Se non cerchiamo l’essenziale siamo pieni di quello che non lo è, pensiamo indispensabile quello che è invece inutile e vano, ma non innocuo! L’essenziale ci aiuta a non perdere tempo, e opportunità. Purtroppo, così pensiamo, siamo noi sempre a decidere e crediamo che possiamo farlo quando lo vogliamo. È una domanda per tutti, perché in tanti modi e giustificazioni finiamo come Marta a riempirci di affanni, diventando scontenti, divisivi, servi, non amici. E Gesù cerca amici suoi e tra di loro. L’essenziale però non è una vita grama, dura, faticosa. Anzi! Lo è molto di più perderci dietro la ricerca di un benessere che sfugge sempre, che riempie però di preoccupazioni, confronti, prestazioni, interpretazioni e non si raggiunge mai.

In altri termini, cercare l’essenziale ci cambia?

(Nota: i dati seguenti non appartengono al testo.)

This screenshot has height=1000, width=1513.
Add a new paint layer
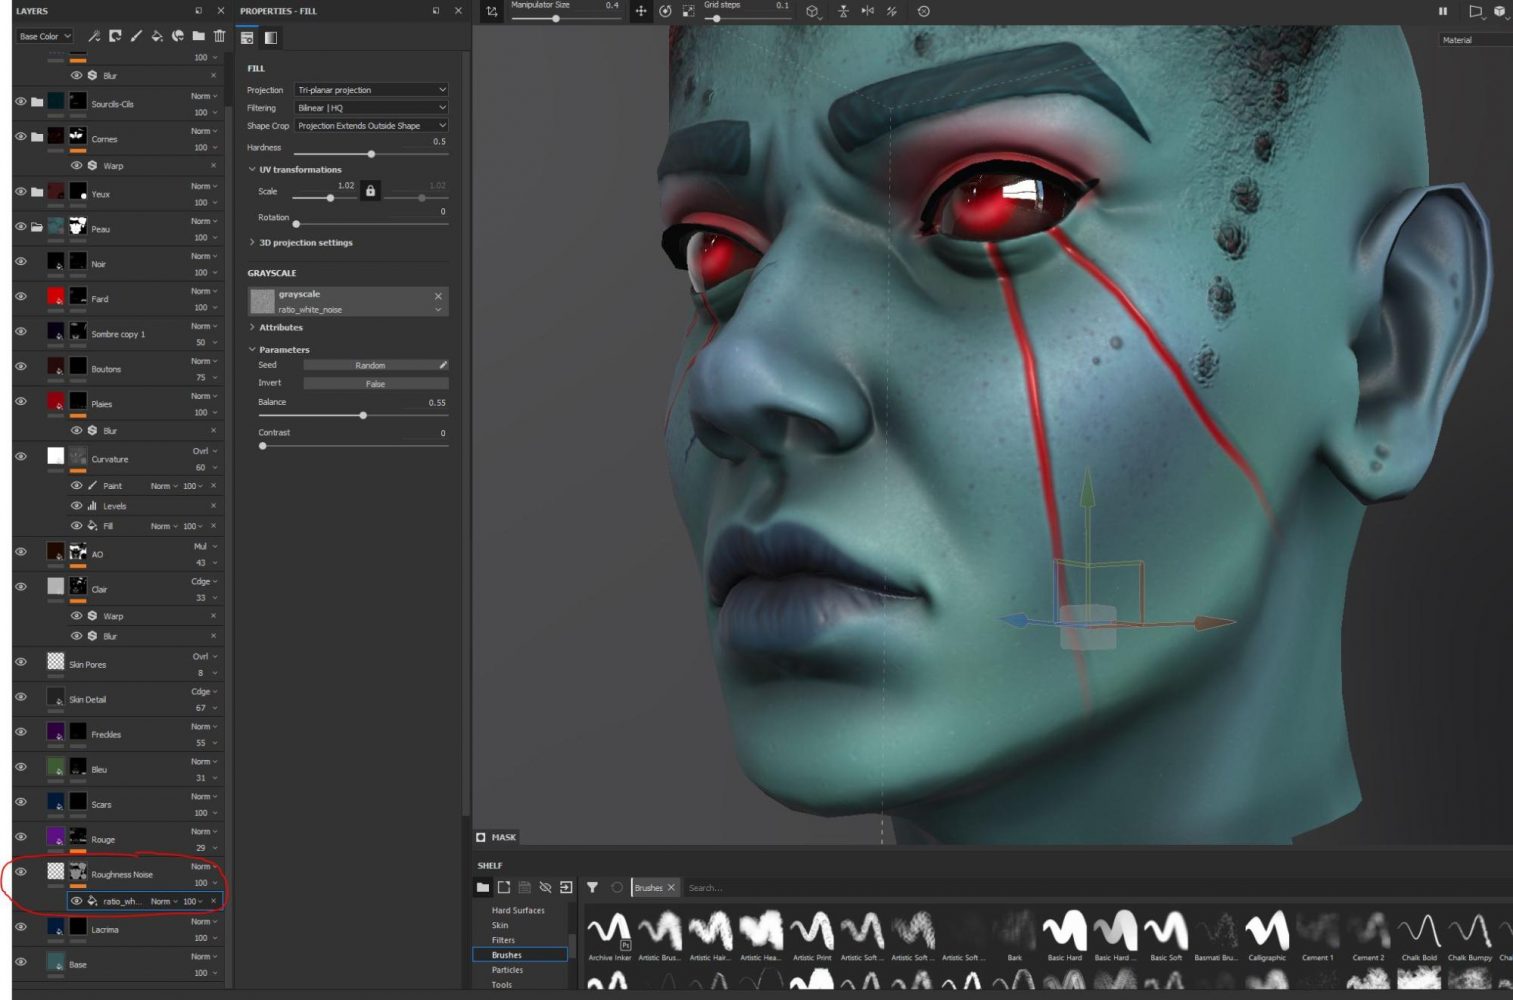click(136, 36)
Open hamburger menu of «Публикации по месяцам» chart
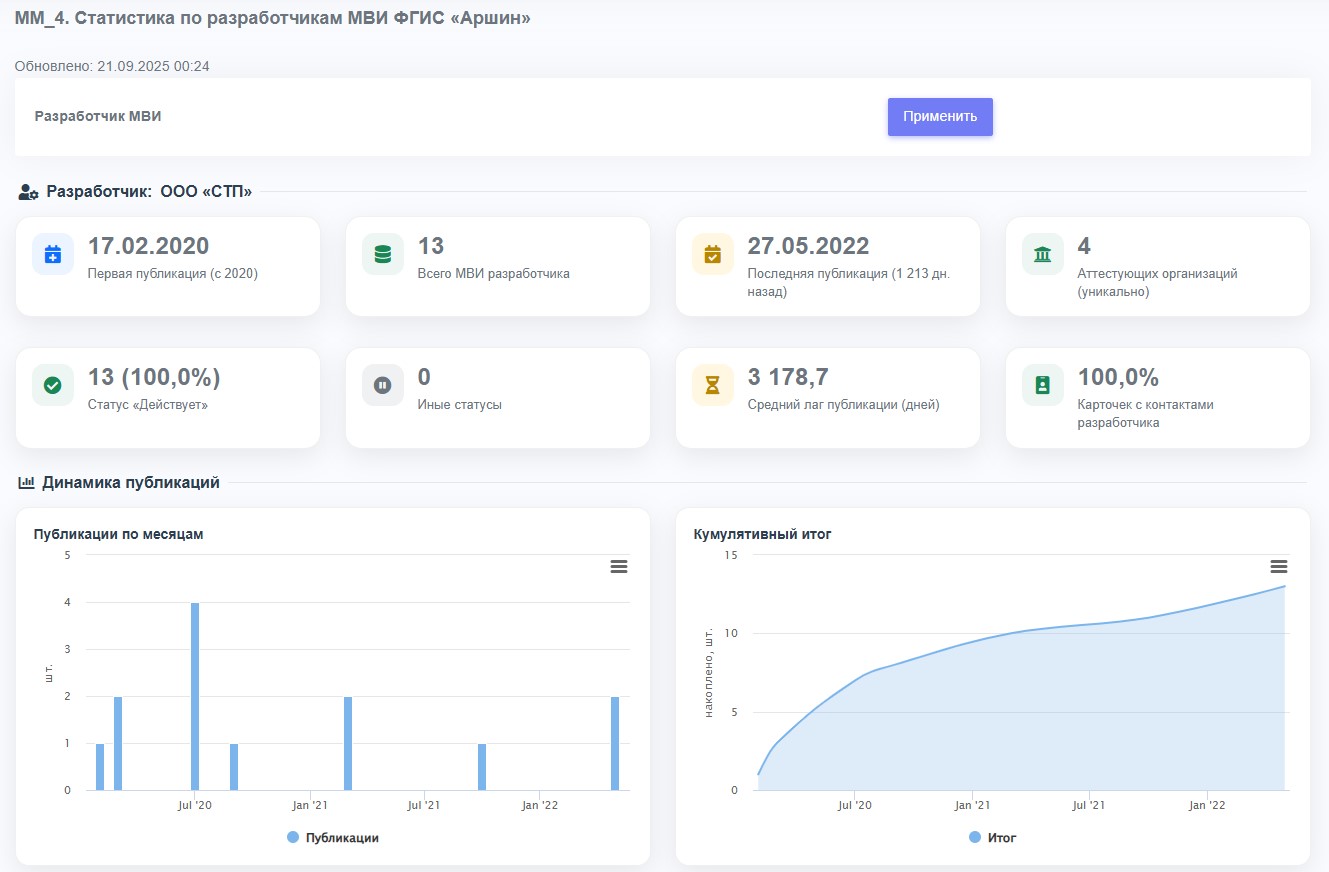Image resolution: width=1329 pixels, height=872 pixels. (619, 567)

Certo. L’essenziale diventa davvero tuo e scopri chi sei e per chi sei. Essenziale è quello che ti permette di rendere luminoso e bello tutto e tutti. Essenziale è trovare quello che cercavi, come la perla trovata che ti porta con gioia a vendere tutto. Lo chiedeva Papa Benedetto, indicendo a 50 anni dal Concilio Vaticano II l’anno della fede, pensando proprio al deserto del mondo e dei cuori, quello che scandalizza qualcuno o fa credere che sia tutto finito.

E invece?

Al contrario, ci permette di ritrovare l’essenziale e capire quanto è essenziale il Vangelo: “È proprio a partire dall’esperienza di questo deserto, da questo vuoto che possiamo nuovamente scoprire la gioia di credere, la sua importanza vitale per noi uomini e donne. Nel deserto si riscopre il valore di ciò che è essenziale per vivere; così nel mondo contemporaneo sono innumerevoli i segni, spesso espressi in forma implicita o negativa, della sete di Dio, del senso ultimo della vita”. Ecco perché è decisivo l’essenziale, liberante e pieno, al contrario di tante schiavitù ingannevoli e false. E il tempo è la ricchezza che abbiamo, non infinita, per cui dissiparlo illudendosi e rincorrendo quello che non vale ci fa diventare distruttivi.